Tax increase likely without level funding, Polisena says


Johnston Mayor Joseph Polisena told the Sun Rise on Tuesday he has his “fingers crossed” the General Assembly will level-fund cities and towns, as his administration continues to work on the budget.

Polisena said the town would still be short even with level funding, but said he could still manage to avoid a tax increase. He repeated a familiar refrain, too, that a possible hike would be in the hands of Johnston’s state delegation.

“We have two senators and four reps – they need to make sure that their town doesn’t get cut and it’s up to them,” Polisena said. “If not, if there’s a tax increase, it’s not because the Johnston Town Council and the mayor were spending recklessly, it’s because we were cut by the state, and it’s up to the General Assembly to make sure that we don’t get cut. I’m a realist.”
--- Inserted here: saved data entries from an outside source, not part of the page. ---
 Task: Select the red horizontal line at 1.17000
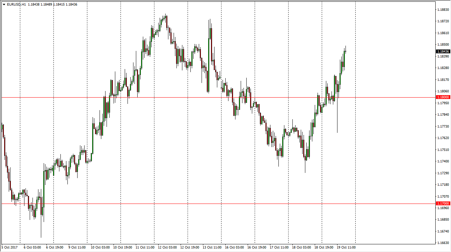click(x=210, y=204)
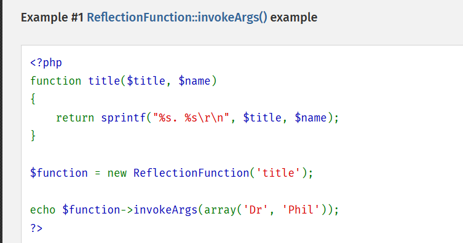Click the 'return' keyword in the code
Image resolution: width=463 pixels, height=243 pixels.
click(75, 118)
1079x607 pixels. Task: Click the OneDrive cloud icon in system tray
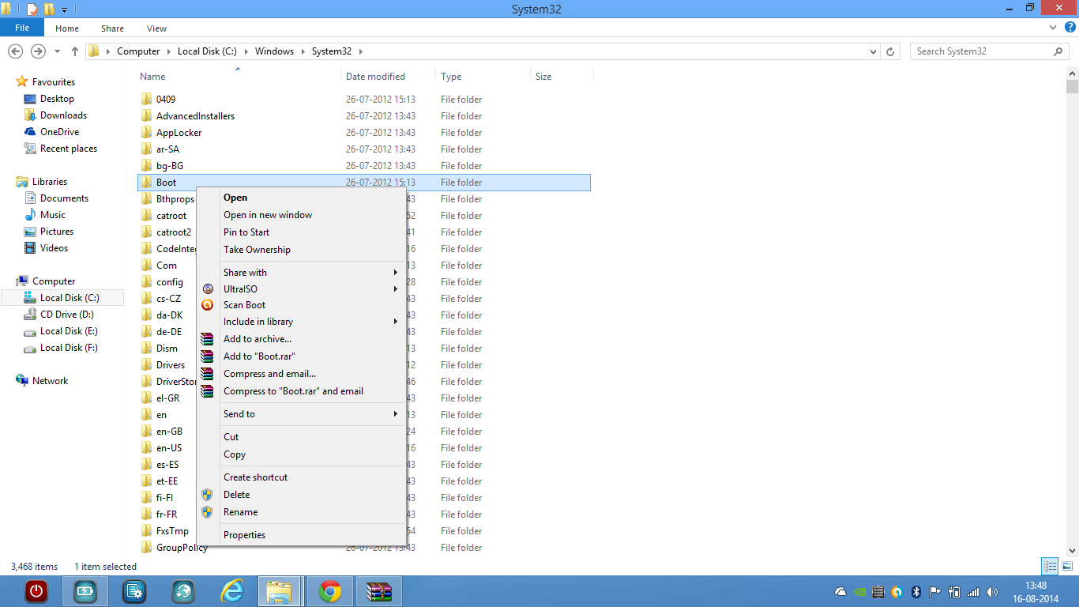(840, 591)
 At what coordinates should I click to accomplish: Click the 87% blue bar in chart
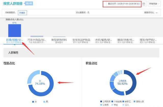point(15,31)
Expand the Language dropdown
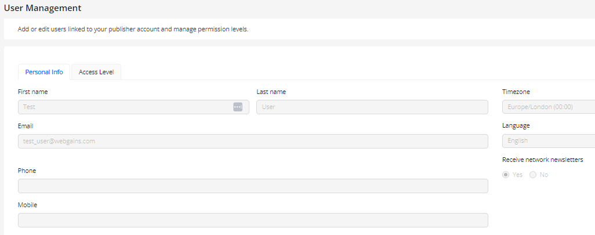Viewport: 595px width, 235px height. point(548,141)
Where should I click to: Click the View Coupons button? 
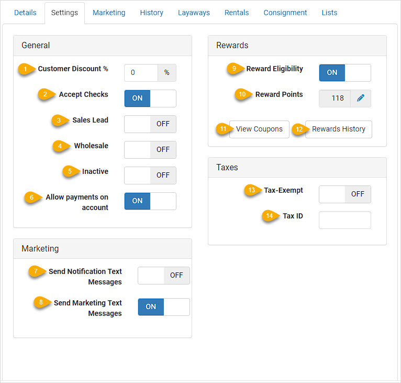259,129
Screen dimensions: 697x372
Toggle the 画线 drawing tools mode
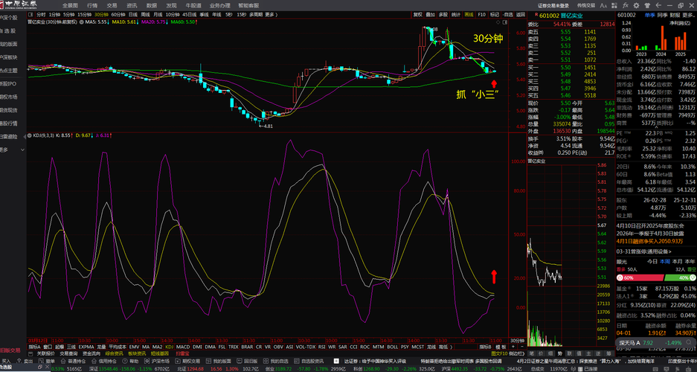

Polisena said the town could absorb revenue lost on the meal taxes, but a $1 million cut to school aid, for example, may be dire. He said the town, which furloughed part-time workers earlier in the crisis, is “running extremely lean.”
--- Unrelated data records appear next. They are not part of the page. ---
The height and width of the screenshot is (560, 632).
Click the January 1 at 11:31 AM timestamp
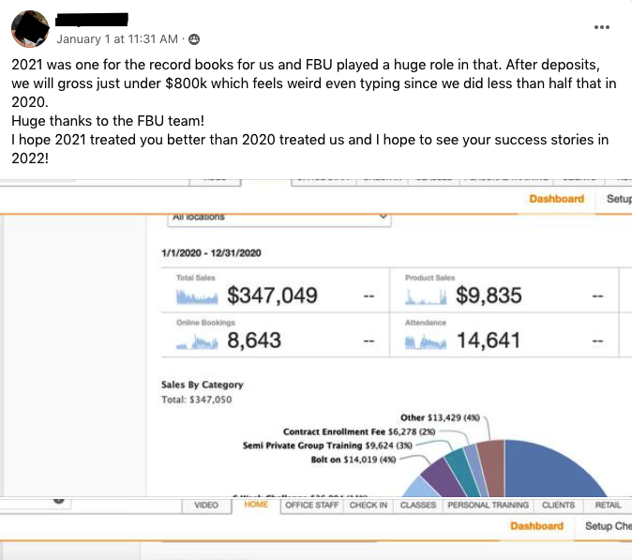pyautogui.click(x=117, y=39)

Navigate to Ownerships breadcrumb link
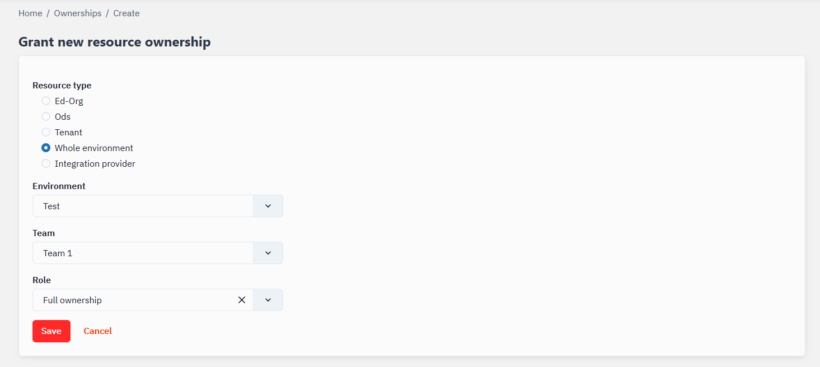coord(78,13)
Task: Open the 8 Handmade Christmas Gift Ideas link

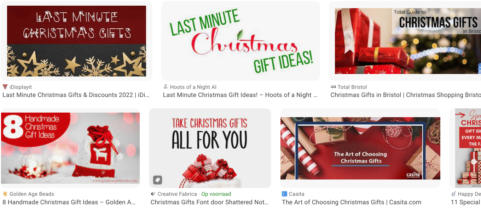Action: [x=69, y=202]
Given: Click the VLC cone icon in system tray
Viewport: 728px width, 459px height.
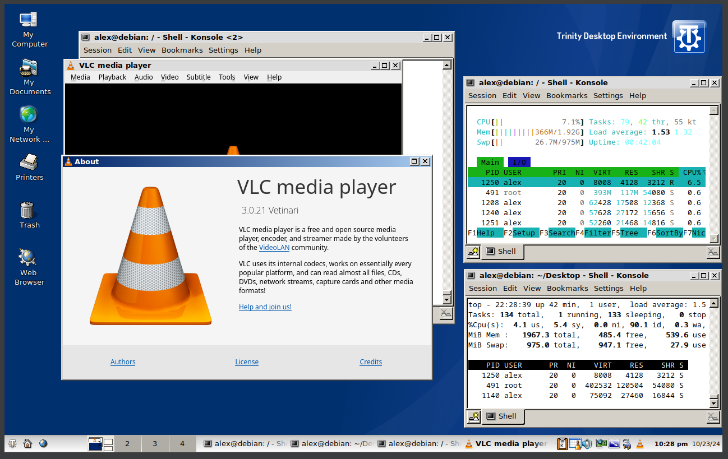Looking at the screenshot, I should pyautogui.click(x=640, y=444).
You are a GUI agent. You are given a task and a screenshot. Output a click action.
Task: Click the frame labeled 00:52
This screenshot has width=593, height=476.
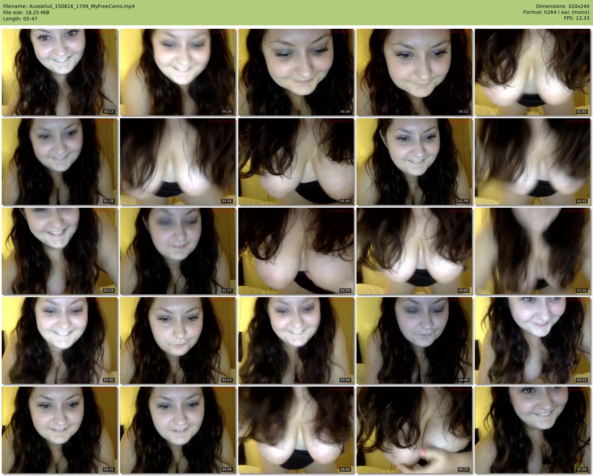(414, 72)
“Obviously we’ve lost revenue here and there, especially with the meal taxes and other things, but we’ve always prepared ourselves for the worst,” Polisena said. “We’ve done our due diligence as far as cutting back, we hope we can get by this year with no tax increase, providing that the General Assembly level funds not only Johnston, [but] the cities and towns.”

Polisena said his Finance Director Joe Chiodo has been in close contact with the school department’s business manager Lesli-Ann Powell. The district approved its $57.9 million budget – which includes a significant hike, for now, in state aid – during its May meeting.

Polisena said Powell met with administration officials on Monday to discuss whether or not the school district is facing a structural deficit. He said Powell informed them there isn’t one.

“They claim that they won’t. We’ll see what fleshes out,” Polisena said. “I’m hoping that they are on their mark for the budget, if not, they could cause a tax increase. If there’s a tax increase – which myself and the council are trying very, very hard not to have one – if they cause a tax increase, then obviously it’s on them, it’s not on us. [The administration is] doing everything we can. We’re cutting back, we’re watching every dollar that’s going out the door.”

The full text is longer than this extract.